De Francis Brito, un poeta diría que “le crecía el pecho para dar cabida a su corazón”. Tal vez por eso, para obtener su retrato nos bastan los recuerdos que pululan por el libro acotado de nuestros pensamientos: las miles cientos de ocurrencias que, como un prestidigitador, sacaba del bolso de sus bromas para hacer reír a los amigos que ahora evocan los buenos momentos que, ya para siempre, navegarán en sus memorias. Es lo que nos queda. La heredad liviana de su espíritu alegre y contagioso, forjado siempre al calor de los amigos… En el deporte, en aquellas mesas de basket en las que nunca pasó indiferente; en el torbellino musical que le envolvió desde niño: Tajadre, Tuhoco, Los Viejos, La Retranca… En el carnaval con “Los Jeringas”, o cuando se terciaba una parranda, un grupo de amigos, guitarra en mano, en el sopor sublime de unas copas de vino.

Es posible que Francis Brito diera valor a esa cosas que para otros valen poco, pero que en el día de su adiós, algunos de sus amigos –tenaces contra el olvido – nos recordaban agigantando su imagen de niño y de joven travieso, haciendo balance de un inventario de divertidas minucias protagonizadas por él, sobre el escenario o en la calle, al amparo de los acontecimientos de nuestro vivir cotidiano.
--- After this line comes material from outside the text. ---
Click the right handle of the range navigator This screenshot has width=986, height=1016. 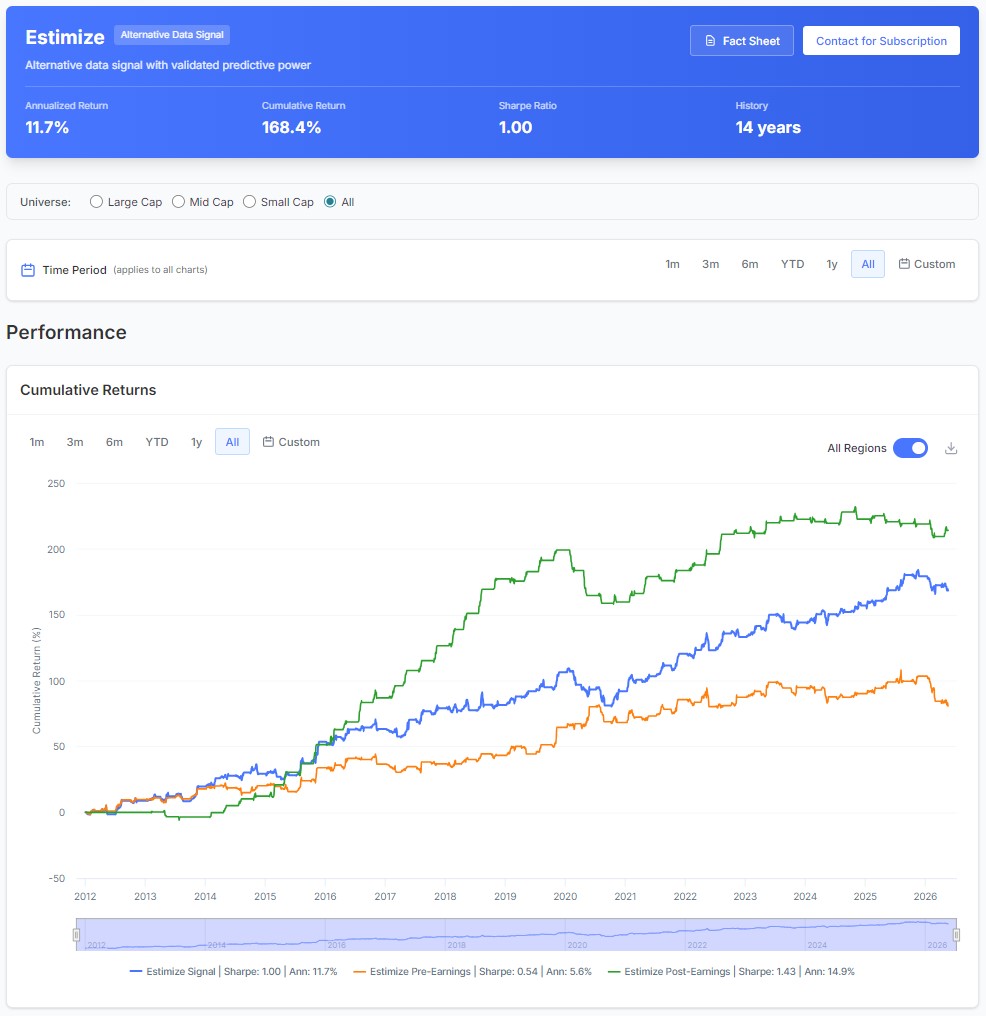[x=956, y=935]
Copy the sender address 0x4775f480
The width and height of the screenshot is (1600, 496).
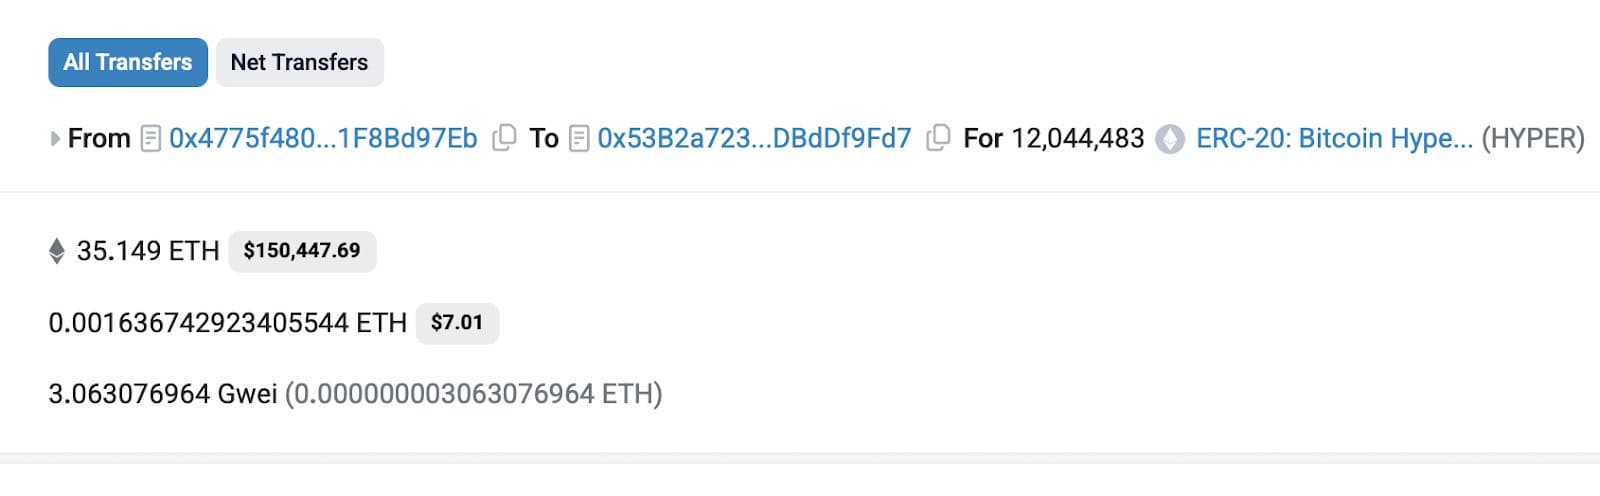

Y cómo olvidar su presencia, durante el mes de diciembre, al abrigo de “lo divino”, esa tradición que velan los años con un candor eterno, que él vivía con el gozo envolvente de los villancicos, la música vital de todos aquellos que han “mamado” desde corta edad la Navidad palmera. Me pregunto, si para formar una rondalla en el cielo faltaba un ángel y buscaron a Francis para no aburrirse. Si así fuera lo entenderíamos, aunque aquí abajo, “la parranda familiar” haya quedado sin consuelo y no tenga respuestas para tanta desdicha. Lo mejor será recurrir a los recuerdos, a esos retazos de sus vidas, que compartieron con Fran y que nos reflejan como era… Estoy seguro que pensando en ellos, su espíritu, hecho música, nos alegrará el alma.